The Knight Foundation surveyed 12,000 non-voters nationally and in 10 swing states. Nonvoters overwhelmingly lack faith in the election system and have doubts about their own votes. 38 percent of nonvoters are not confident that elections represent the will of the people. A 2017 Pew Research study found that 44 percent of eligible unregistered voters say they do not want to vote.  25 percent say they are unregistered because they are not inspired by a candidate or issue.

There are numerous systemic reasons why our mainstream, moneyed and ineffective political machine alienates the electorate. Strict voter ID laws (also a key factor in Milwaukee) disproportionately disenfranchise racial minorities who don’t have the right IDs or move frequently. Automatic, universal voter registration, which added 270,000 disproportionately young, Black, Latino and Asian-American people to Oregon’s voter rolls, only occurs in 19 states. Colorado’s vote by mail—which is nearly immune to voter fraud—boosted turnout among young and infrequent voters. Before the pandemic, this option was only available in a minority of states. 

Frequent and long election seasons produce career politicians and incentivize an environment in which elected officials are in a constant state of fundraising and campaigning. I could go on listing voter suppression tactics (I haven't even mentioned gerrymandering or Kentucky’s catastrophic cuts to polling locations in predominately Black districts).
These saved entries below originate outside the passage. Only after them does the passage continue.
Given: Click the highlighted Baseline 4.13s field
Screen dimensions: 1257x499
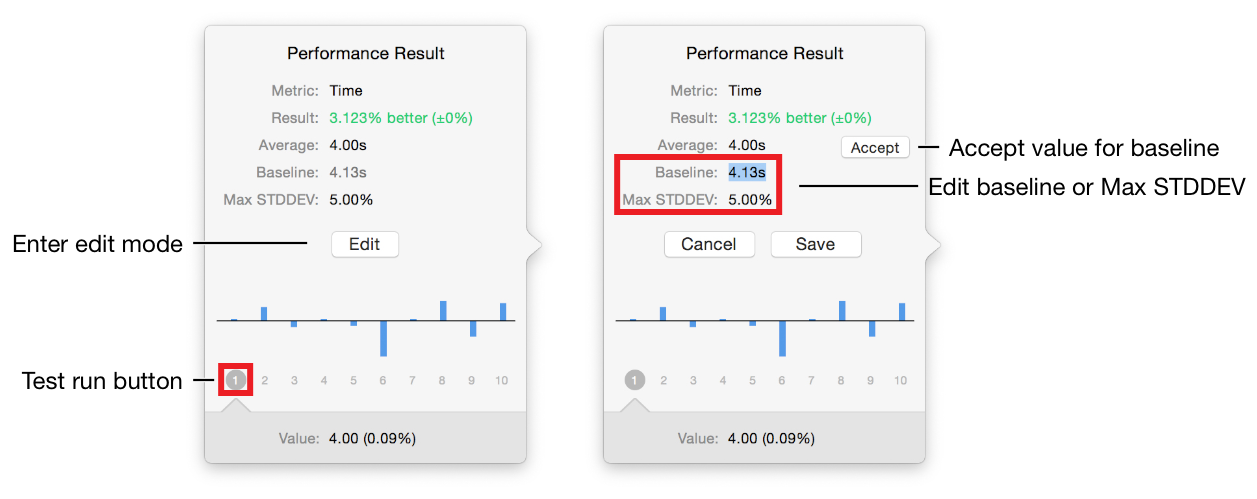Looking at the screenshot, I should click(747, 172).
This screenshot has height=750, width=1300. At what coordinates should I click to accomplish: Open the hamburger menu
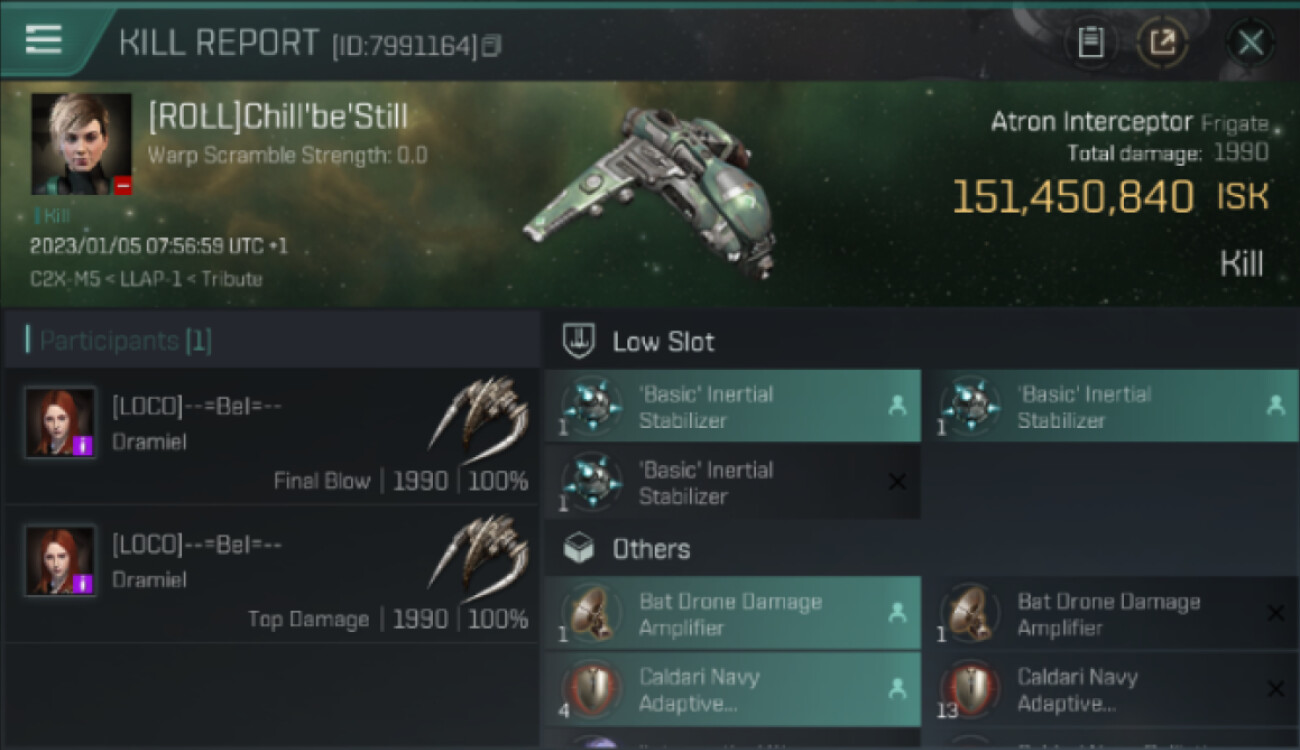tap(44, 40)
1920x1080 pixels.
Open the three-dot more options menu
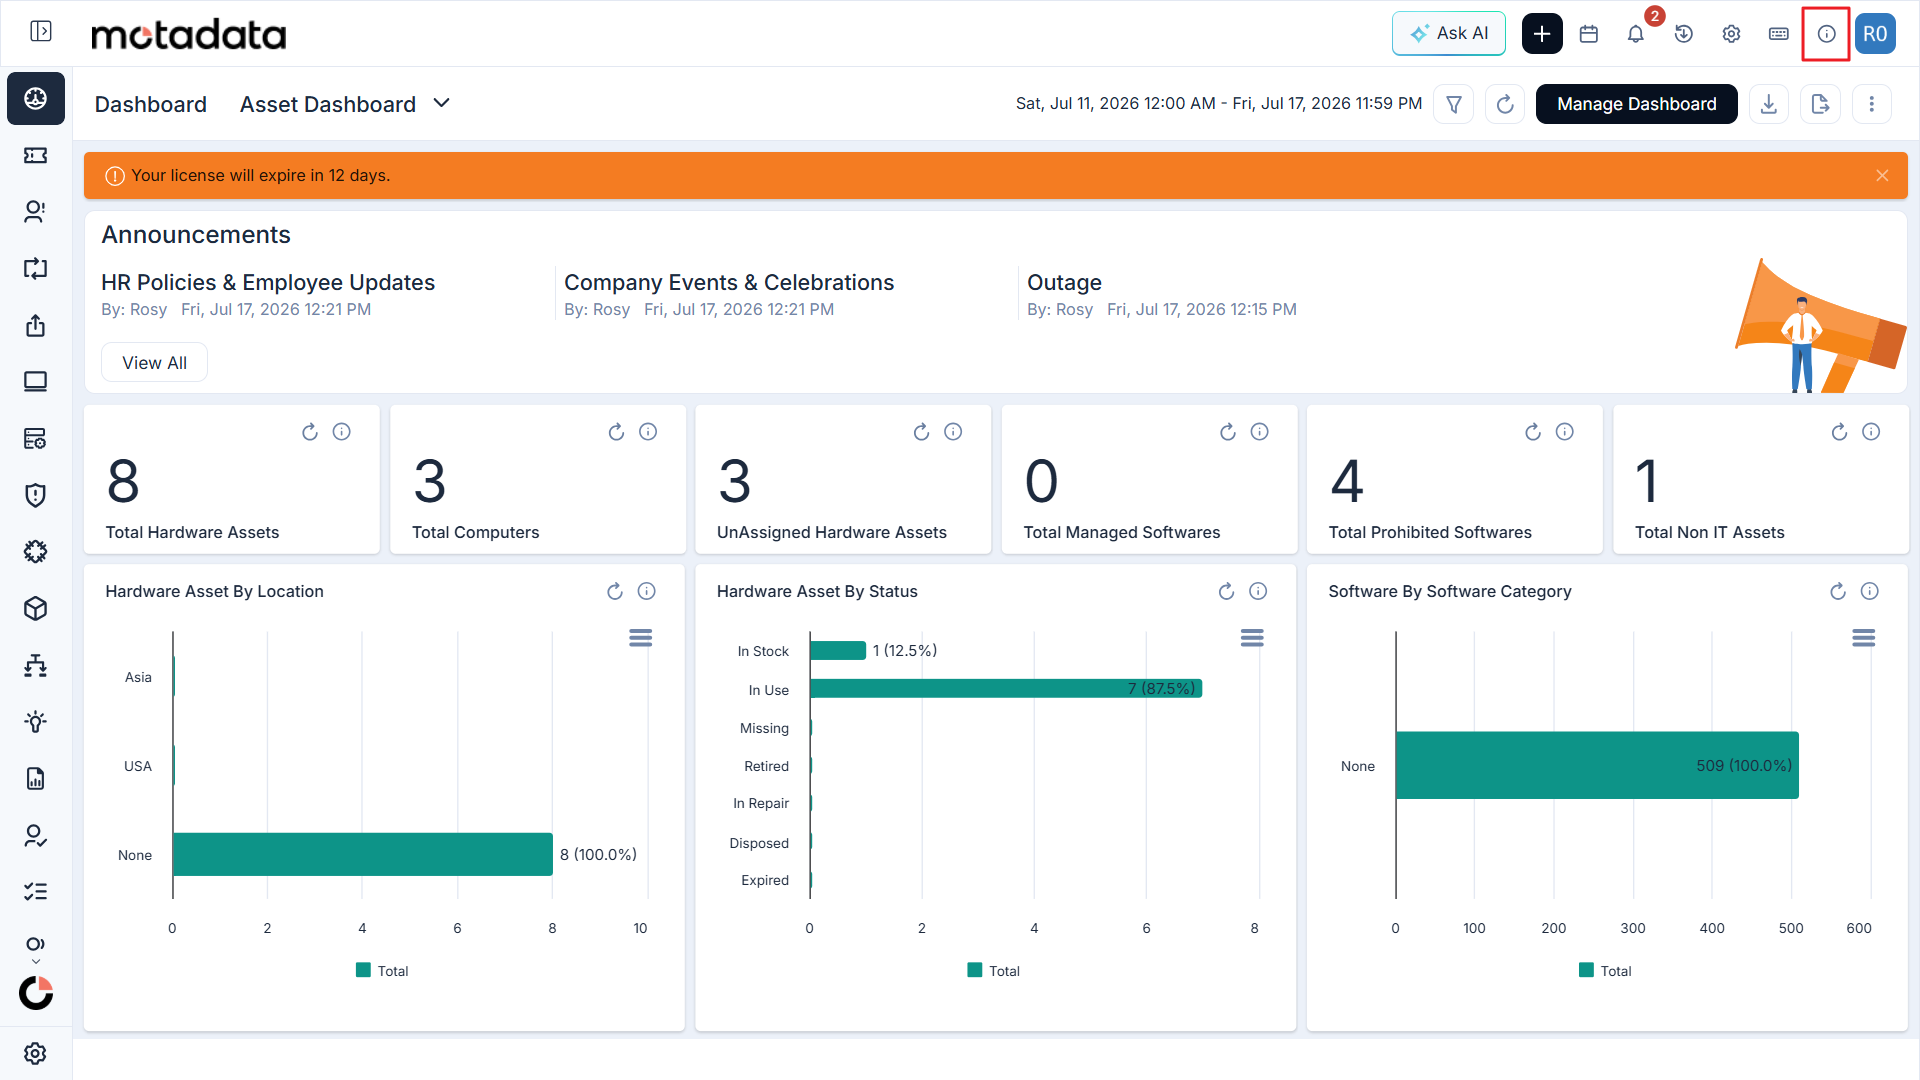1871,104
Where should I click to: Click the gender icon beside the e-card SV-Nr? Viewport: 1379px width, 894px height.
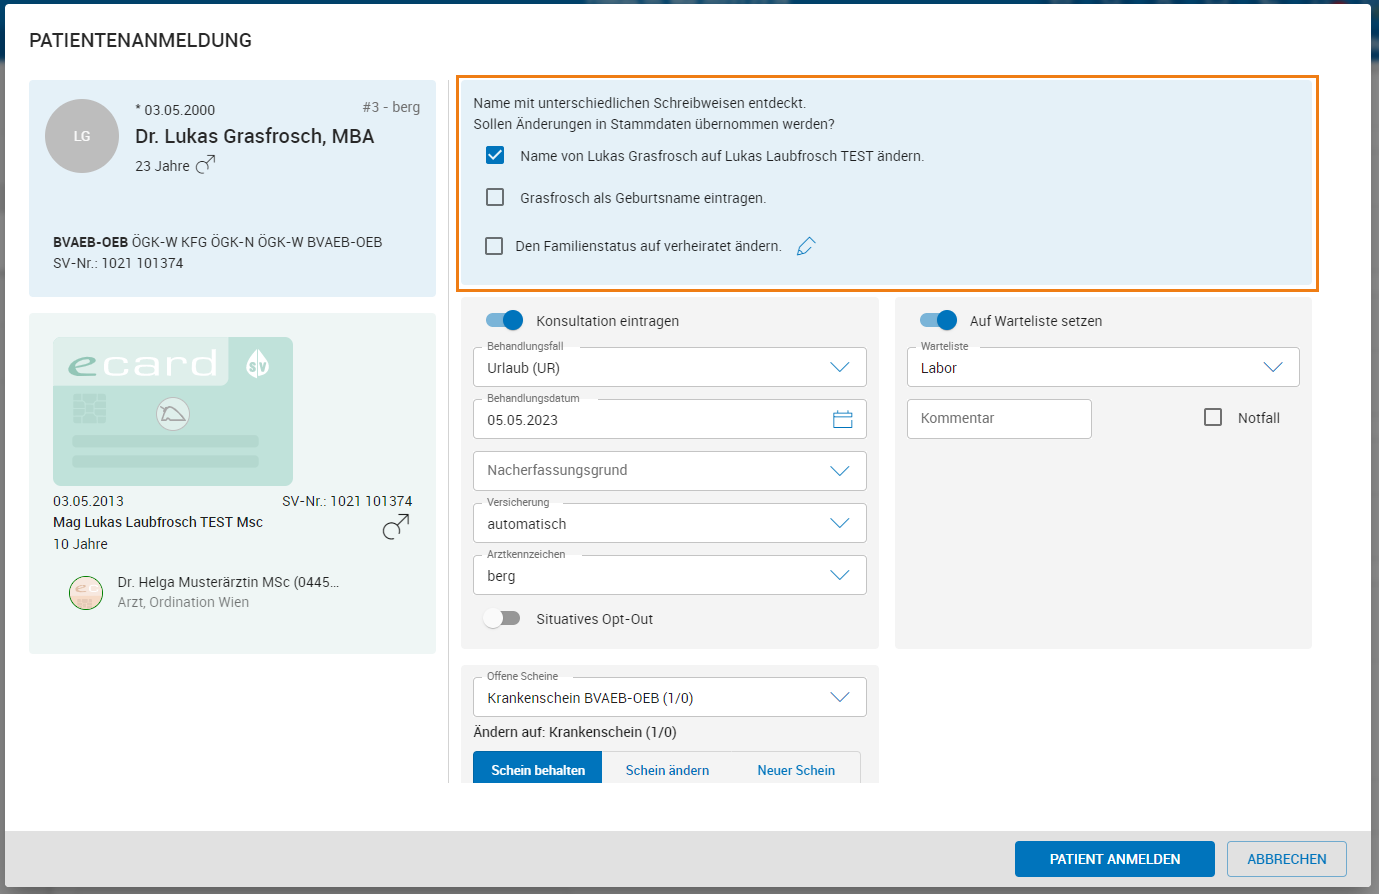[x=396, y=525]
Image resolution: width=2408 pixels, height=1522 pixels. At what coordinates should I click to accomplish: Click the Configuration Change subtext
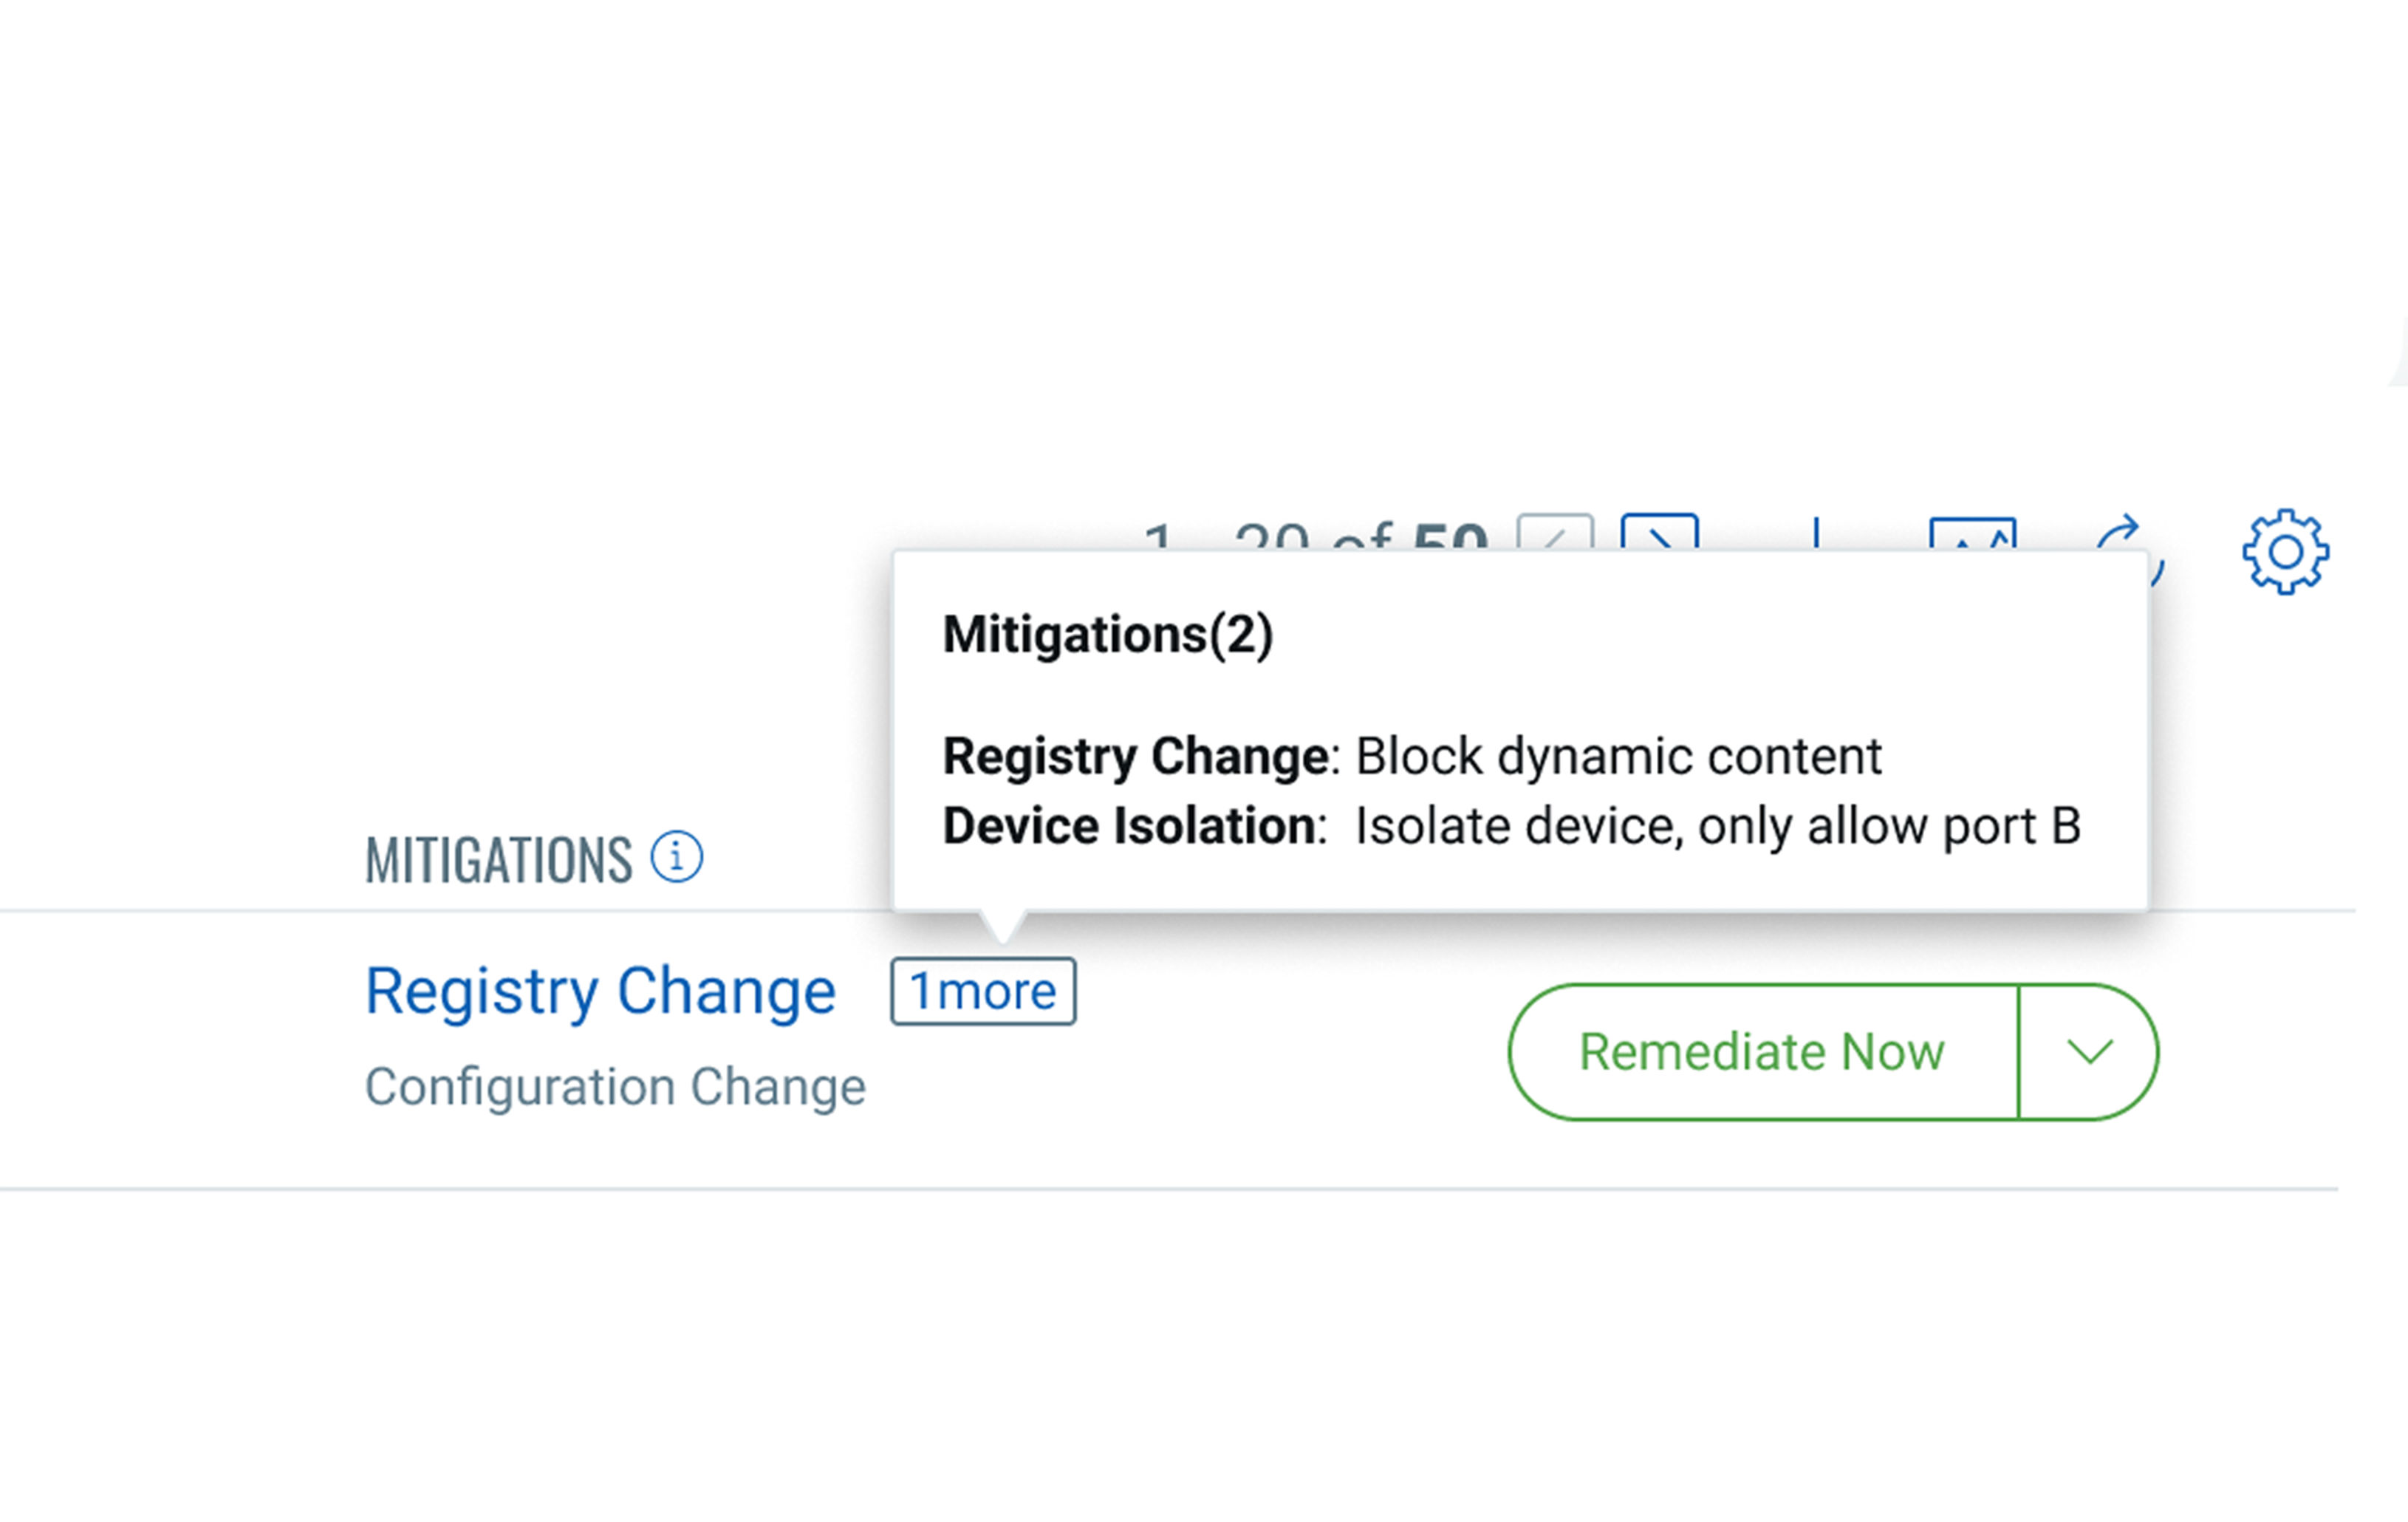pyautogui.click(x=615, y=1087)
As a result—not of moral failure but of these systemic barriers—the conceptualization of voting as a tool for reducing harm is questionable. In fact, Indigenous peoples offer the most compelling argument for how abstention may be a rejection of settler colonial authority, a refusal for Indigenous People to assimilate into the U.S. polity. Discourse that underemphasizes the broken political system fails to offer transformative political (and constitutional) reform to address reasons for dissatisfaction and sources of harm. 

The privileged nonvoter exists. It’s important to reiterate that many registered voters who engaged in the 2016 presidential primaries handed in a protest vote or actively decided not to vote. The #NeverBiden movement has gained followers. But they are not the only type of nonvoter. 

Perhaps we move forward by disaggregating voting itself. 

Local elections carry different implications and a different relationality to the electorate than federal elections. Positions like NC Commissioner of Insurance, NC Commissioner of Labor, District Attorneys, and school board members hold transformative and direct influence over local communities. In this space, voting can become a liberatory, impactful tool that achieves progress catered toward specific localities. 

You Can Vote recently launched a “What’s on My Ballot” tool to do just that. The group is a nonpartisan organization that trains and mobilizes volunteers to educate, register, and empower all North Carolina citizens to vote. They also developed the tool to ensure people understand exactly how candidates relate to issues that affect them, starting with the most local positions. In my interview with You Can Vote Campus Director Jake Gellar-Goad, he explained, “I want students to know how much power they have. I want them to know they can pull those levers of power not just at the national level but at the local level.”

We’re in a moment where voting increasingly seems to refine increasingly ineffective and elitist institutions. To achieve any change, we must turn towards local elections. We must address systemic reasons for alienation, and we must protect historically disenfranchised populations as they exercise agency in how they use their citizenship. Maybe then, we can achieve some level of tangible progress in our own communities.


Hadeel Hamoud is a Trinity junior. Her column usually runs on alternate Fridays.